Gynaecoserica maymyoensis

Scientific classification
- Kingdom: Animalia
- Phylum: Arthropoda
- Class: Insecta
- Order: Coleoptera
- Suborder: Polyphaga
- Infraorder: Scarabaeiformia
- Family: Scarabaeidae
- Genus: Gynaecoserica
- Species: G. maymyoensis
- Binomial name: Gynaecoserica maymyoensis Ahrens & Fabrizi, 2009

= Gynaecoserica maymyoensis =

- Genus: Gynaecoserica
- Species: maymyoensis
- Authority: Ahrens & Fabrizi, 2009

Species of beetle

Gynaecoserica maymyoensis is a species of beetle of the family Scarabaeidae.
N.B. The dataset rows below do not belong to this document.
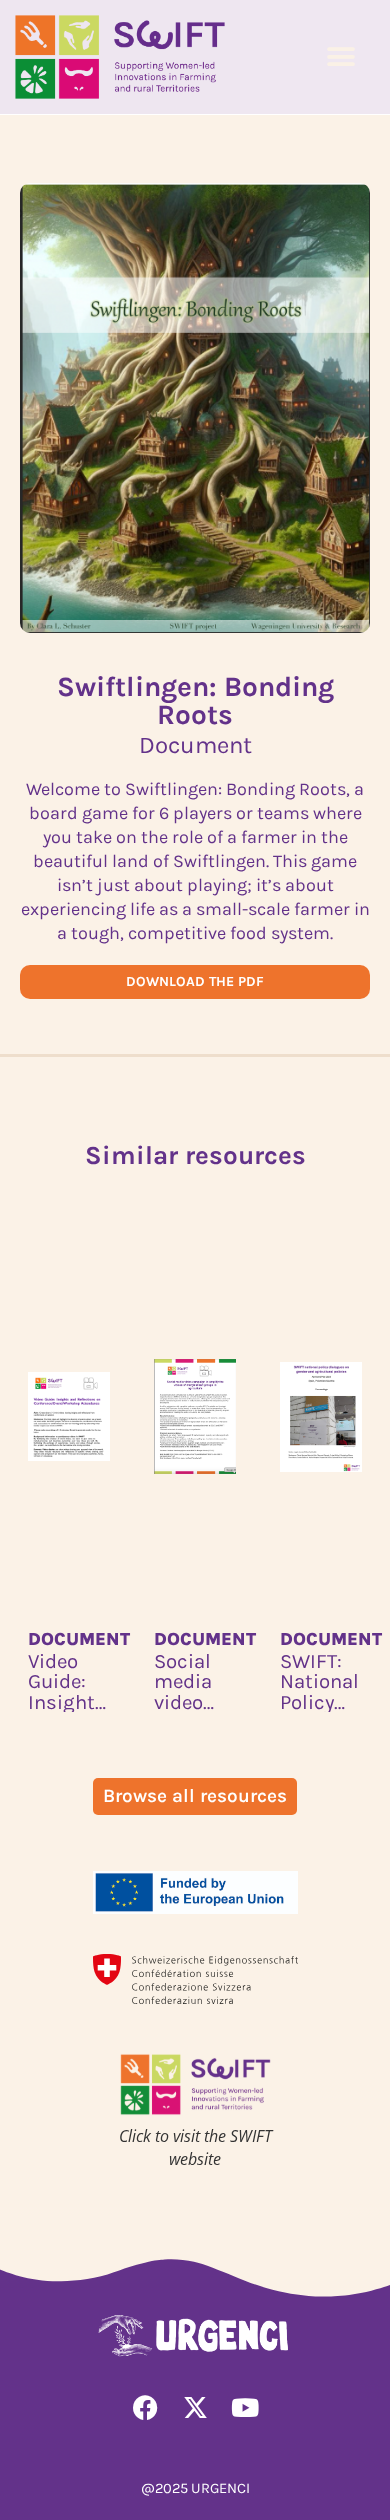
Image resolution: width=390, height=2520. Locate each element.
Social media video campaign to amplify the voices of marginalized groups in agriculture (195, 1681)
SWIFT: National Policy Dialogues (321, 1681)
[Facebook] (145, 2407)
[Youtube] (245, 2407)
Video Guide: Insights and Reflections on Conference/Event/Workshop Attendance (69, 1681)
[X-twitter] (195, 2407)
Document (79, 1639)
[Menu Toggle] (341, 57)
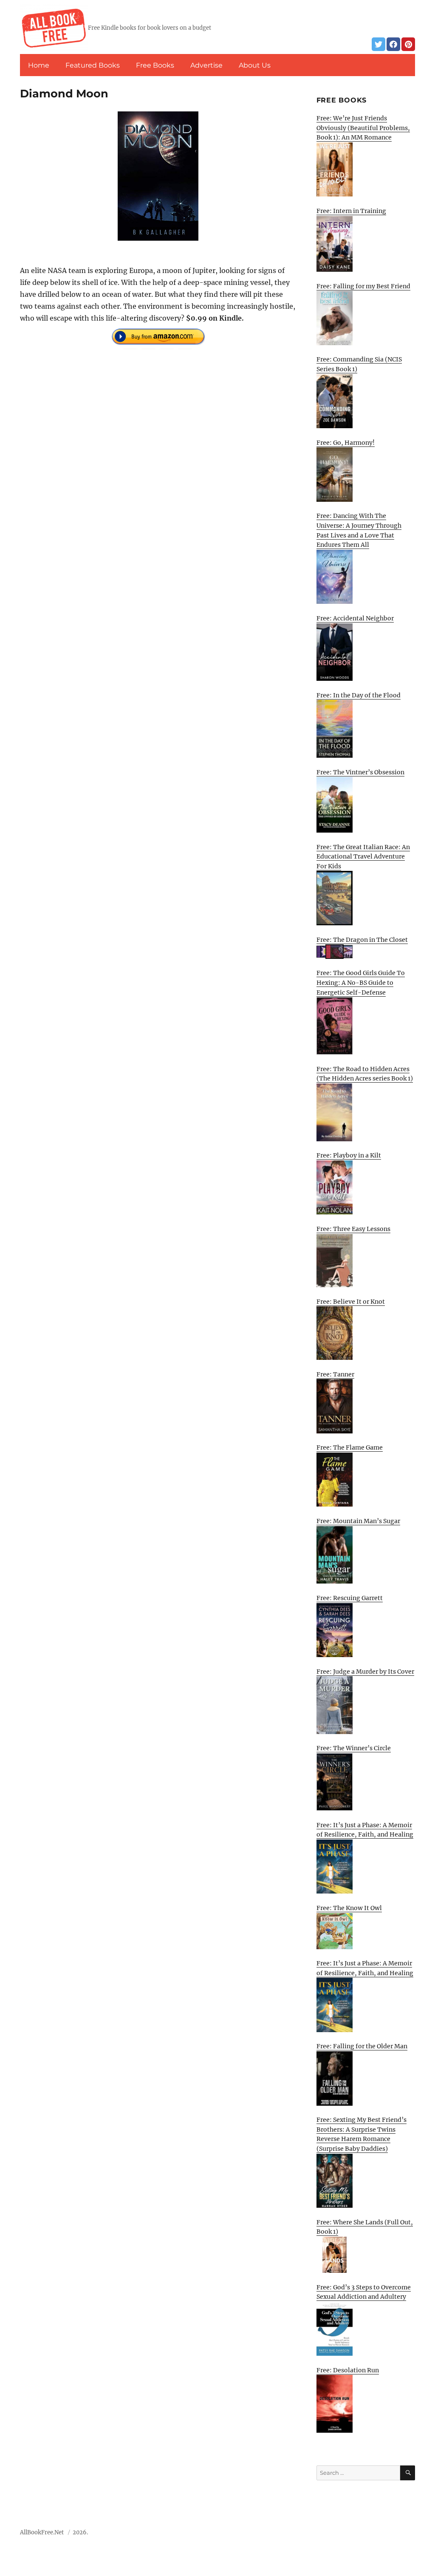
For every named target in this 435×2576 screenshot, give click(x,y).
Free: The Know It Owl (349, 1908)
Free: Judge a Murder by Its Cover (365, 1671)
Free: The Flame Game (349, 1447)
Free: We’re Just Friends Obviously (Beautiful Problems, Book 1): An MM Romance (363, 127)
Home (38, 65)
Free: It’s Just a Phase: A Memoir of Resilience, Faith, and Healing (364, 1830)
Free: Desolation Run (347, 2370)
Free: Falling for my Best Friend (363, 286)
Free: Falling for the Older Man (361, 2046)
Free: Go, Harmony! (345, 442)
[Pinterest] (408, 44)
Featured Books (92, 65)
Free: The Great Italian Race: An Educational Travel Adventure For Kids (363, 856)
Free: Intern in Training (351, 211)
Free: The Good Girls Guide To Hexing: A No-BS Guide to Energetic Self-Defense (360, 982)
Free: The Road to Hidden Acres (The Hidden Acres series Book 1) (364, 1074)
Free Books (155, 65)
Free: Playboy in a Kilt (348, 1155)
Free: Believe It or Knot (350, 1301)
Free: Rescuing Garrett (349, 1598)
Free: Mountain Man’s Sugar (358, 1521)
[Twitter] (378, 44)
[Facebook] (393, 44)
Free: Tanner (335, 1374)
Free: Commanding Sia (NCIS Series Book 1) (359, 364)
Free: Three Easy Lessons (353, 1229)
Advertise (206, 65)
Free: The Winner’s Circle (353, 1748)
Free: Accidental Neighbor (355, 618)
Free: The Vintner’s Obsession (360, 772)
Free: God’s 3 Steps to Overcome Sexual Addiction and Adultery (363, 2292)
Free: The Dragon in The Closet (362, 940)
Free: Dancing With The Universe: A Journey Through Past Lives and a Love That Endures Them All (358, 530)
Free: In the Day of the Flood (358, 695)
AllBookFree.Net (42, 2532)
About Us (255, 65)
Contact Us (353, 2535)
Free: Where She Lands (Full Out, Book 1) (364, 2227)
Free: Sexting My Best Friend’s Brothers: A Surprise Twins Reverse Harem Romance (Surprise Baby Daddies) (361, 2134)
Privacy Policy (396, 2535)
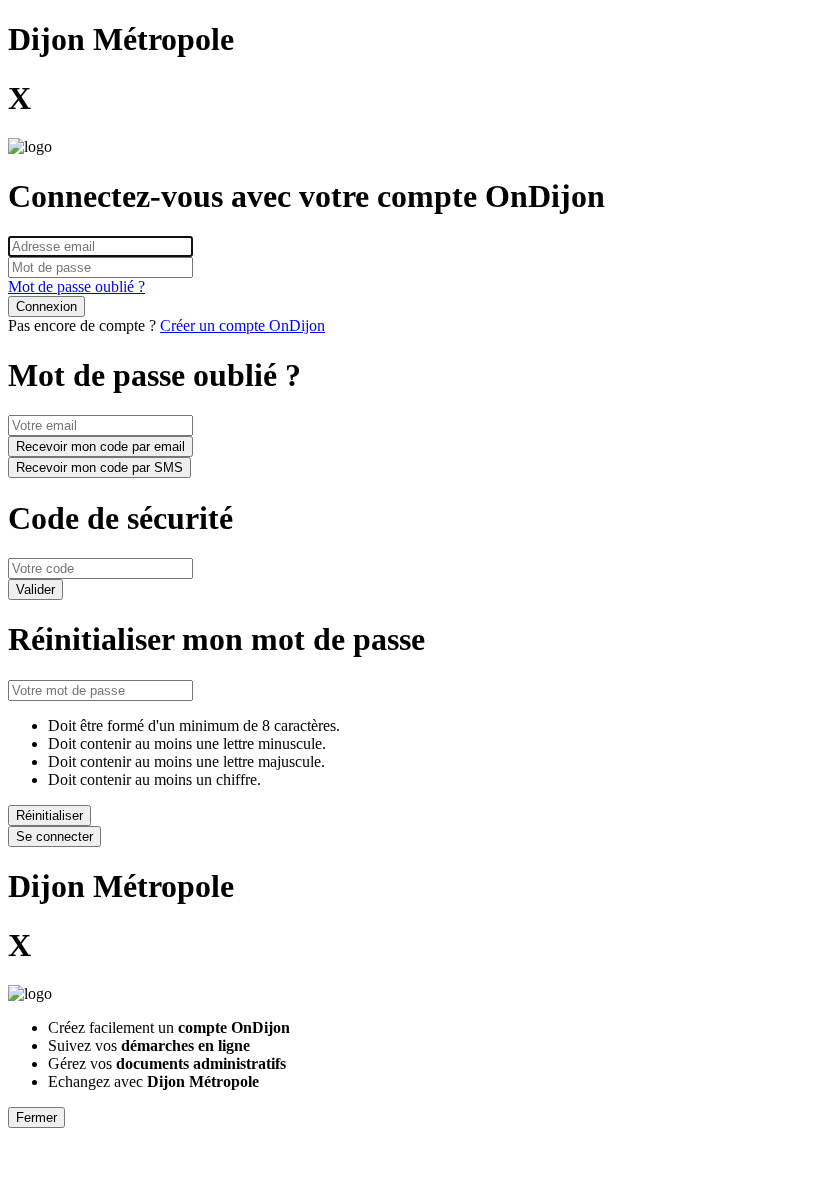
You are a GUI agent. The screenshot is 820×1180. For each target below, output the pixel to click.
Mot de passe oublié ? (76, 286)
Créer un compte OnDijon (242, 325)
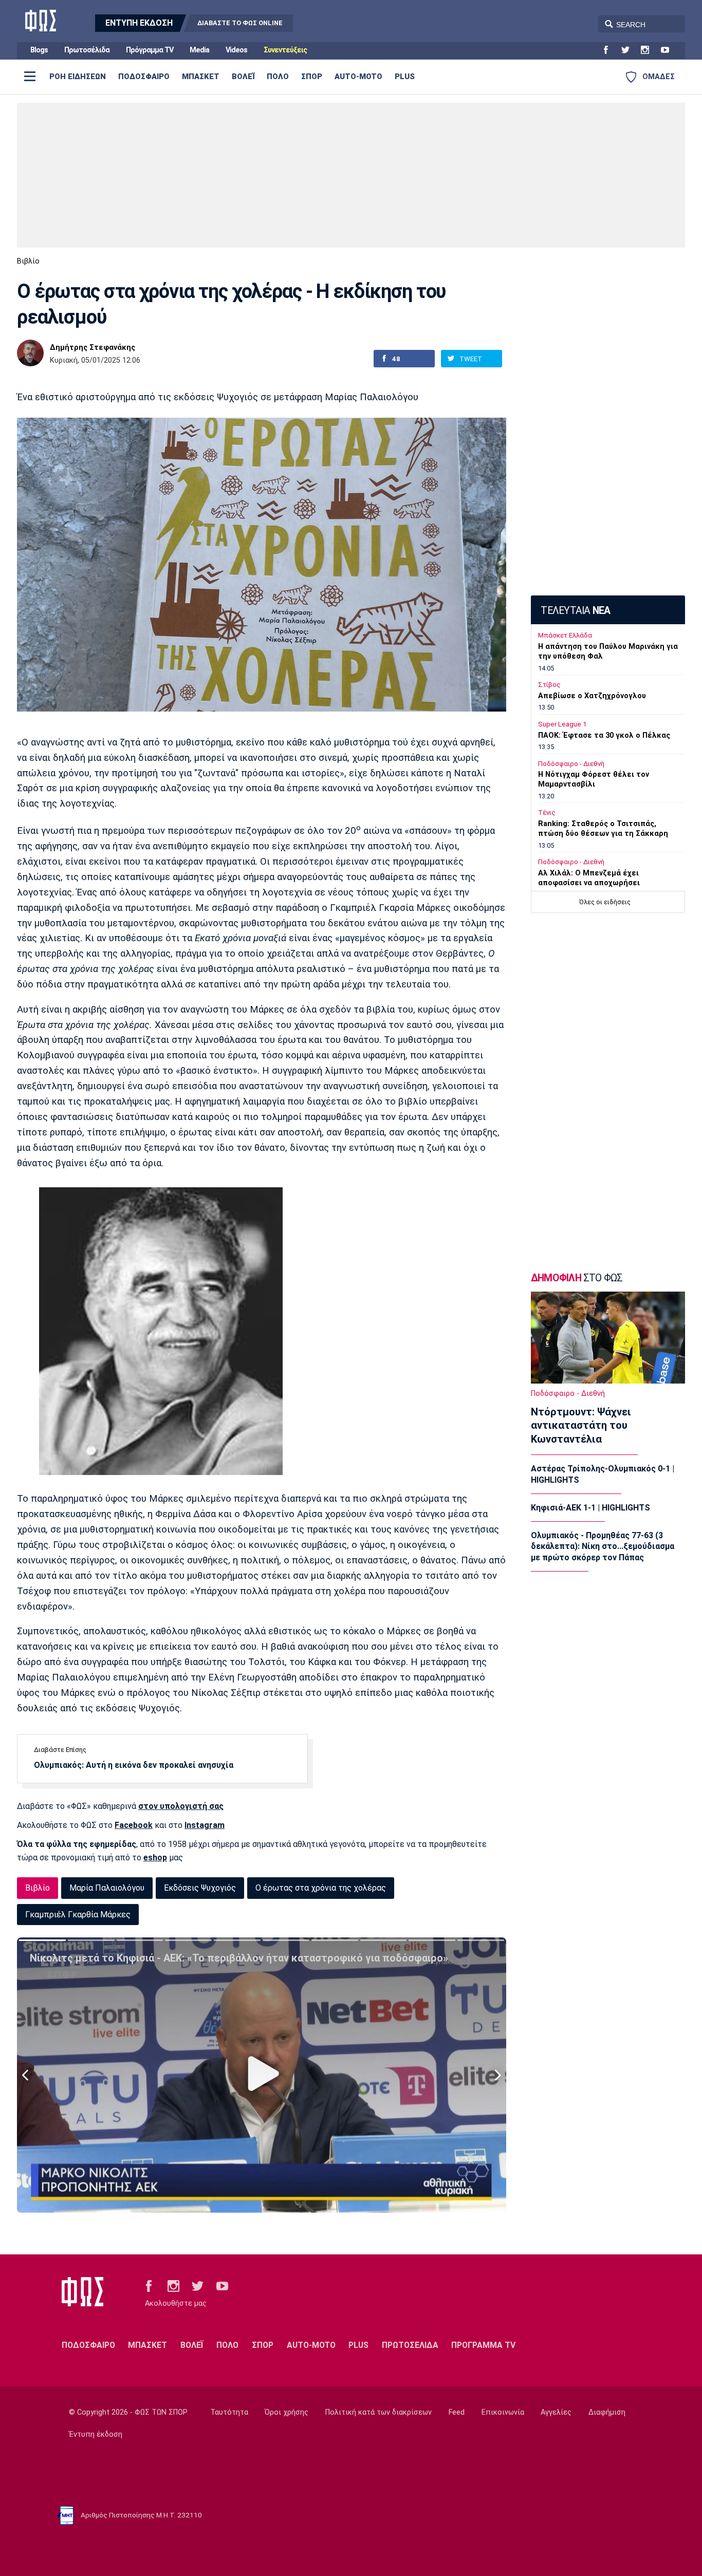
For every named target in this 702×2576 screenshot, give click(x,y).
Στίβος (549, 684)
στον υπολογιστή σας (181, 1806)
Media (199, 50)
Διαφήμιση (606, 2412)
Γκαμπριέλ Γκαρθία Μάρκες (78, 1914)
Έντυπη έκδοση (95, 2434)
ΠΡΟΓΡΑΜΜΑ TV (483, 2345)
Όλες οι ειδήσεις (605, 902)
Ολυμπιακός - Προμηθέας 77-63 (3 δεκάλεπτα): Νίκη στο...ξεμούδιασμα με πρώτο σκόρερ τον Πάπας (602, 1546)
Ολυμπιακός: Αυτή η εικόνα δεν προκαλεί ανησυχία (133, 1765)
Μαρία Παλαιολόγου (106, 1888)
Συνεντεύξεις (285, 50)
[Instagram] (649, 50)
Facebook (134, 1825)
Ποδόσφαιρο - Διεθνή (571, 764)
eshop (155, 1857)
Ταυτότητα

It is found in Myanmar.

==Description==
Adults reach a length of about 3.8–4 mm. They have an oval body. The dorsal surface is yellowish brown, with the head, two symmetrical spots on the pronotum, the sutural and lateral intervals of the elytra, and the ventral surface dark, partly with a greenish shine. The antennae are yellowish. The dorsal surface (except for the head) is dull or iridescent shiny and almost glabrous.

==Etymology==
The species name refers to the type locality, Maymyo.